Creative tasks can be helpful to get your anxiety trigger to be less sensitive. We can’t be fearful and anxious at the same time as we are having fun. If your anxiety trigger makes you jumpy, try jumping. Up and down. Literally. Once you discover that the water rising around your feet isn’t really a deadly tsunami, splash in the puddle. Wiggle your toes. If your anxiety sneaks up on you, sneak up on it: schedule an appointment with Mr. Anxiety. For example, let your anxious feelings run wild for 5 minutes every mid-day, then tell Mr. Anxiety to get lost until his next appointment. When CNN tells you the sky is falling, and it doesn’t fall, tell that Idiotbox not to scare people for ratings anymore, and turn to the funny animal videos. These exercises can convince your deep-dark brain to remind Mr. Anxiety to do his basic job and no more.

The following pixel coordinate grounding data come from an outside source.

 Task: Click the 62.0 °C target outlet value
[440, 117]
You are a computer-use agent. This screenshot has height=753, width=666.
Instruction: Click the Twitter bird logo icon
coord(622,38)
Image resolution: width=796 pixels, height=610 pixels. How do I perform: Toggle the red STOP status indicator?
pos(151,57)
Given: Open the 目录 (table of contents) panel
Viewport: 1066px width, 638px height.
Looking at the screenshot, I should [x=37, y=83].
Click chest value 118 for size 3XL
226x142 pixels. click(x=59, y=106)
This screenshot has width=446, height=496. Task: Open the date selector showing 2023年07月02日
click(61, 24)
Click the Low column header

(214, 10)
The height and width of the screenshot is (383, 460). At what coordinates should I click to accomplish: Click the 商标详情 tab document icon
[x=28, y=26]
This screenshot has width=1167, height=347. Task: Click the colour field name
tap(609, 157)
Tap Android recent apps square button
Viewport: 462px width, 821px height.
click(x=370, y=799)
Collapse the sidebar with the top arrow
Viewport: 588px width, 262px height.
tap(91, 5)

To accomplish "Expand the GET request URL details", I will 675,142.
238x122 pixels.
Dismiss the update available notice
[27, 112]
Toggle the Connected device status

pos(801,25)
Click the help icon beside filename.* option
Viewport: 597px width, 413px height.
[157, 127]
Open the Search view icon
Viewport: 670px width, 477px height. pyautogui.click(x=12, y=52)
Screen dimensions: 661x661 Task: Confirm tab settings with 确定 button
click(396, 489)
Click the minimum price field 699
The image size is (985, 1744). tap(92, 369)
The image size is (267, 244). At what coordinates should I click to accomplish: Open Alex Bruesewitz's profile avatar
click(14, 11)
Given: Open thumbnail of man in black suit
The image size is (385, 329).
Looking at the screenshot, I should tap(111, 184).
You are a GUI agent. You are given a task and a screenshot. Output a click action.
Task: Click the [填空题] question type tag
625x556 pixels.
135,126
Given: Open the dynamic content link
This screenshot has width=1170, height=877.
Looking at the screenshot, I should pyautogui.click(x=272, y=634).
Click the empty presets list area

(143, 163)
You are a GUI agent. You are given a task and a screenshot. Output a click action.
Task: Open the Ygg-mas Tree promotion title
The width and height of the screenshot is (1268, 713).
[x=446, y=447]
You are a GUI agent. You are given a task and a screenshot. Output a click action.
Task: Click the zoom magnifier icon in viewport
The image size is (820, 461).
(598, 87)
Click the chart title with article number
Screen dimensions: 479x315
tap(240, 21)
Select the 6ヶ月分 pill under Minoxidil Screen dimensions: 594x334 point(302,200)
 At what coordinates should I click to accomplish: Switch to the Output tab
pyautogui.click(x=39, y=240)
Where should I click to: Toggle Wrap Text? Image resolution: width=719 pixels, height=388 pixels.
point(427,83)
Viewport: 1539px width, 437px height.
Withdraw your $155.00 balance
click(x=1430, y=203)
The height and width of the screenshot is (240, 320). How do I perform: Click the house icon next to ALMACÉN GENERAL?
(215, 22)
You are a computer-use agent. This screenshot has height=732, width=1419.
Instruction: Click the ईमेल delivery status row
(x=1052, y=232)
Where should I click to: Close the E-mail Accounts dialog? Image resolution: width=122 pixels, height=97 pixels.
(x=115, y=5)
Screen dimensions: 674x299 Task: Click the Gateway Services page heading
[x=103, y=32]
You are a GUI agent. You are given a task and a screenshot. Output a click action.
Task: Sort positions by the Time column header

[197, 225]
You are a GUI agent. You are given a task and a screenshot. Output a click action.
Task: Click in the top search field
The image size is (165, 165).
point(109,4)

What of those anxiety triggers that are more subtle? Swimsuit shopping, nasty employers, IRS audits, creepy landlords, unexpected expenses, ad infinitum. There are situations in which our system to detect danger is more challenging. Anxiety is rightly triggered but the decision of whether there is imminent danger is not easy to determine. This is life in the modern world which is creating more global anxiety among us all. The alarm systems of our primitive brains aren’t built for this level of complexity. It is helpful to discover the issue that the functional anxiety alarm is attempting to point out. Remember to focus on the issue, not the anxiety reaction. Have a dialog with yourself about what your anxiety is trying to tell you. Define the danger precisely. For example, if being summoned to your supervisor brings worry, sweat, and desire to dive under a chair, have a heart-to-heart with your feelings. Ask yourself: What is so alarming here? Is the boss a nasty human being in every possible way? How much power does the boss really hold over you? Am I afraid he will discover I goof off too much? Is the larger issue with his personality or his authority or the job itself? Get specific about where the danger seems to be and where it is not. An alarm has sounded, but rather than responding with anxiety, you can respond with investigation and clarification. If you understand anxiety as too much “treading water” or “revving the engine in neutral,” think of clarifying the related issues as part of the action which needs to take place. Swimsuit shopping anxiety is best addressed with action on nutrition and exercise and self-acceptance, not avoiding anxiety in the stores. IRS audit anxiety requires sorting receipts and finding documentation, not stuffing papers in a drawer and worrying. Cautiously, getting to know the creepy neighbors is best before deciding who is dangerous and who is just unusual. Action is less effort than worry. Sometimes chronic anxiety is telling you important things need your attention. Try to use the best anxiety has to offer, and work at addressing dangers head-on.